The same inshore movement also draws walleyes up many rivers in fall, leading to productive river fisheries and shorecasting opportunities at night. During the day, use the same boat control tactics and jigging techniques you’d apply on a river anywhere else. Just expect more and bigger fish—often much bigger, with 10 pounds and over not uncommon. In a powerful current like the Detroit or St. Clair rivers, you may need to adjust tactics to a handline and heavy weights to ply the bottom with multiple crankbaits, but the principle’s the same. Fish current breaks, eddies, and holes for big walleyes in rivers.
In late fall, night fishing can be incredible, with some of the best fishing right from shore, or more correctly, from piers, jetties, breakwalls, and other manmade walkways extending into the river or harbor mouth, or along the river’s edge. As fish move in and out of these areas, cast a large minnow-imitating crankbait into the darkness, reel in slowly, and hang on. Strikes are big and sometimes back to back.
Or, if you prefer, ply rivers, harbors, and connected smaller lakes via a boat. Longline troll crankbaits along breakwalls, over weed tops, and across submerged manmade structures, depending on what’s available.
In some areas of the Great Lakes, small lakes are formed just inside river mouths. Or fair-sized inland lakes are connected to the river, with walleyes passing through them during seasonal migrations to spawn or to follow baitfish. When big walleyes enter these systems, they react like walleyes in inland lakes; they use points, humps, weedlines, and other structures, and can be caught on livebait rigs, jigs, crankbaits, and other time-honored walleye techniques. Just be aware that the fish are big and have been roaming and suspending in deep clear water during much of the year. If a connected lake also offers that option, explore the basin, at least during the day.

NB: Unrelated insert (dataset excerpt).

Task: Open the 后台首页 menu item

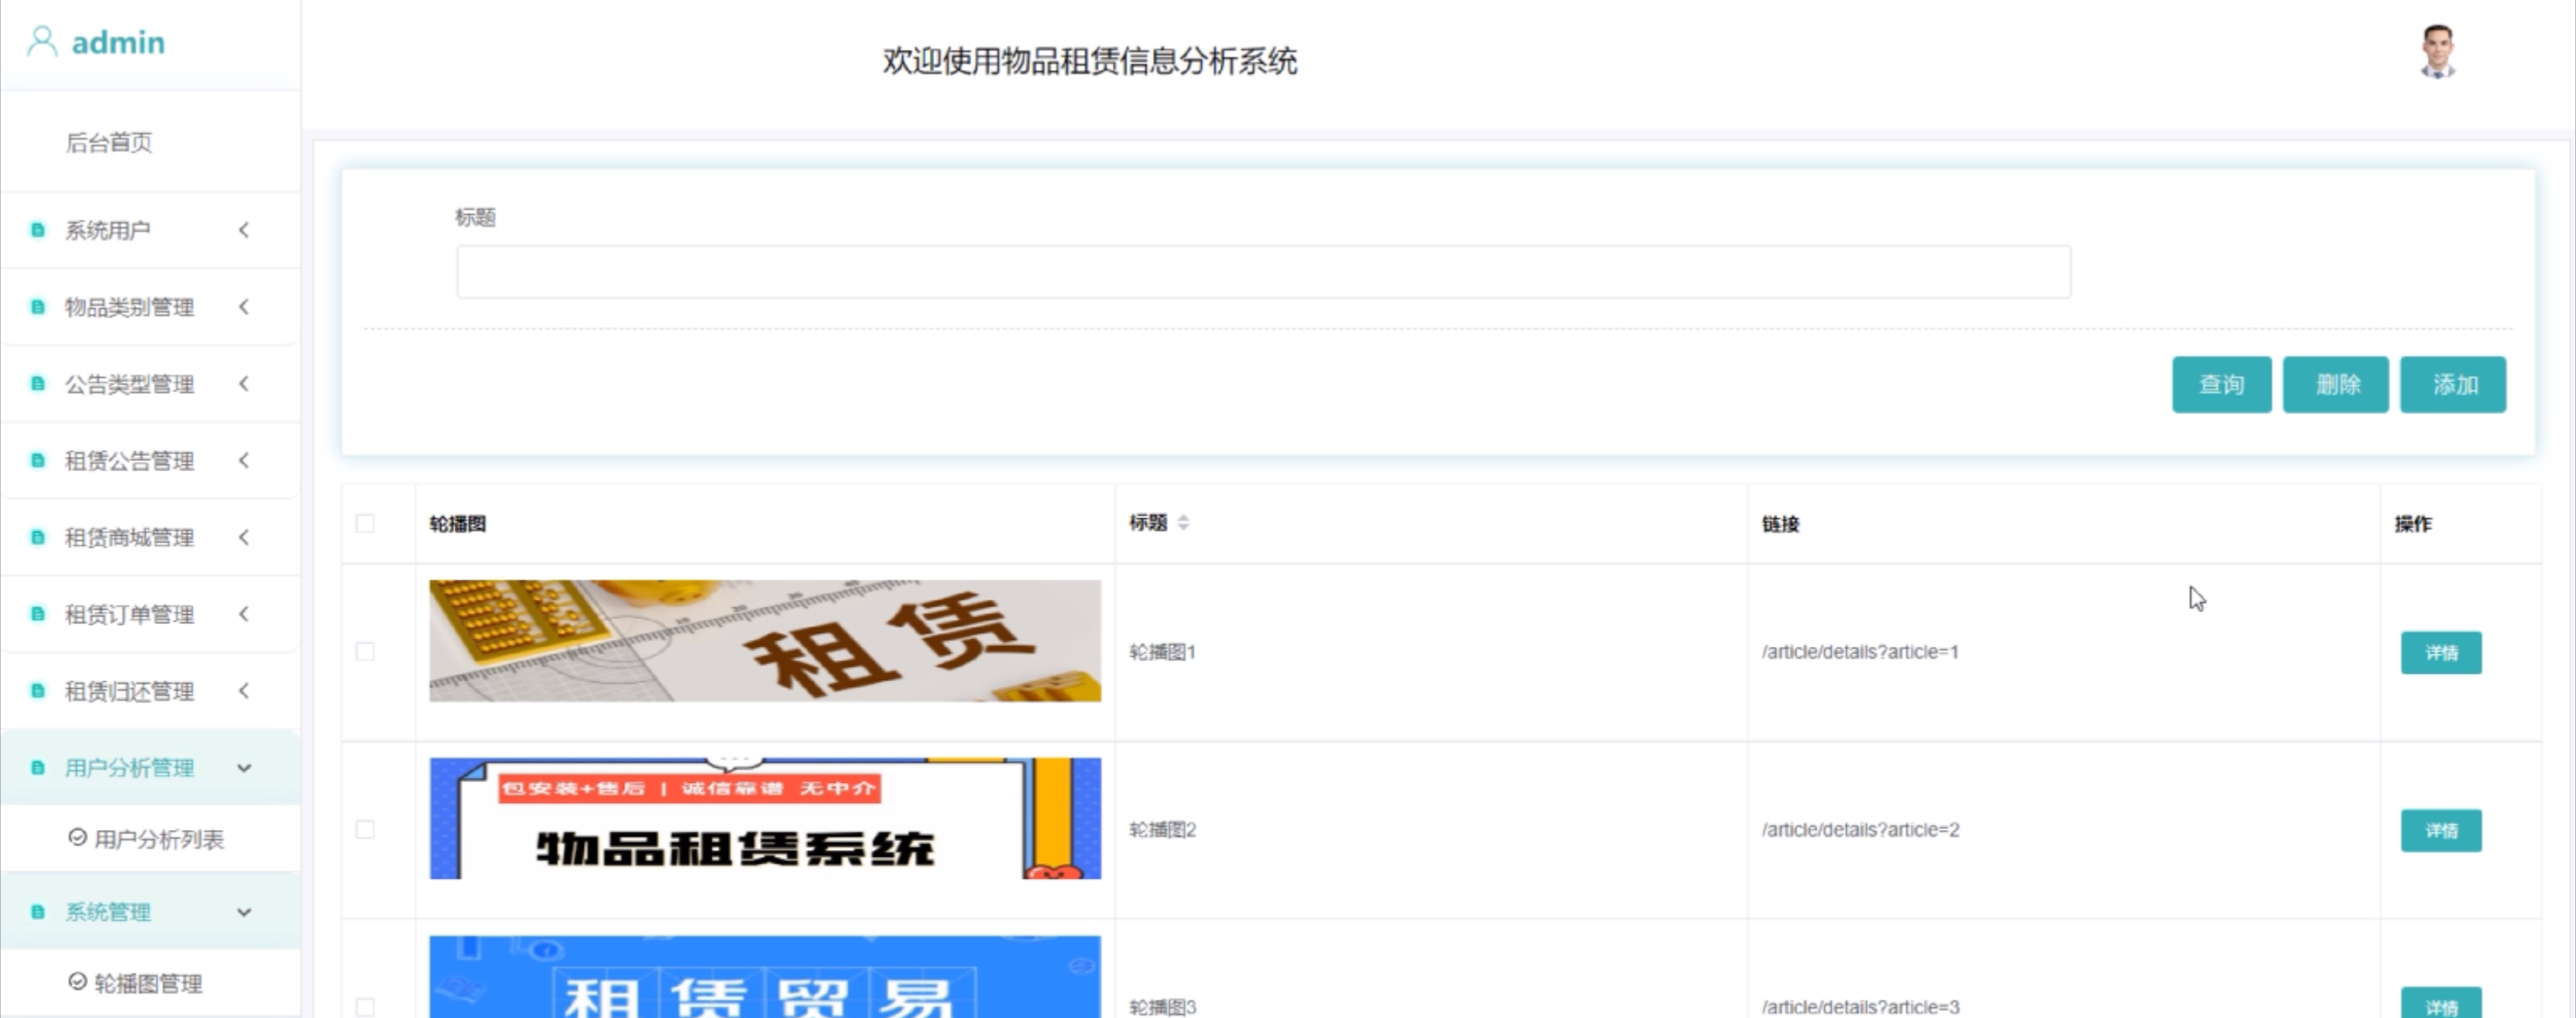Action: point(109,143)
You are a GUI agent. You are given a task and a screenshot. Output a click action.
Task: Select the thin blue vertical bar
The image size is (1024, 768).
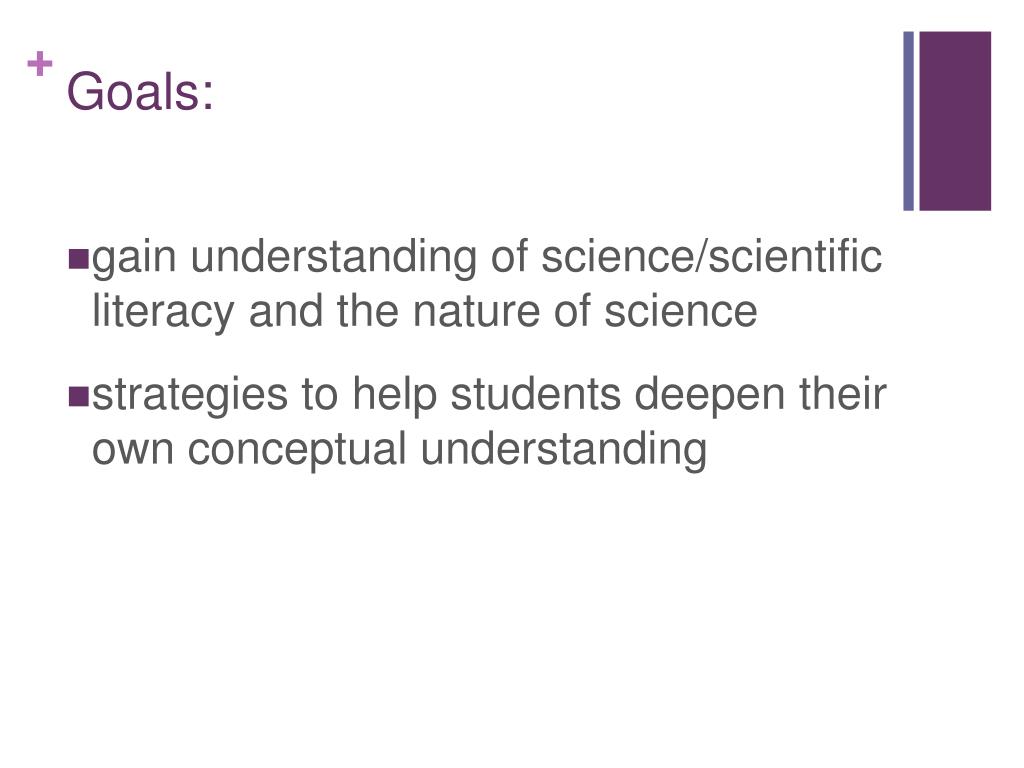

As the sun sets, move shallow again to pursue walleyes relating to classic structure.
Something for Everyone
Granted, much of the open-water season, it takes time, commitment, expertise and a financial investment to pursue Great lakes walleyes in big water. But that doesn’t make catching them strictly a rich man’s sport. They also move inshore seasonally, chiefly spring and fall, often moving into rivers and connected lakes where they’re accessible from a small boat, and at times, even from shore. Where safe-ice forms, monsters also are taken through the ice. In fact, all tolled, these walleyes offer the biggest opportunity for the most people to catch the biggest walleyes in North America, because millions of people all around the Great Lakes live within casting distance of giant ‘eyes. You may need to tough out some nasty weather at times, or perhaps lose a little sleep, but it’s worth it. Grrrrrrrrrreat, in fact.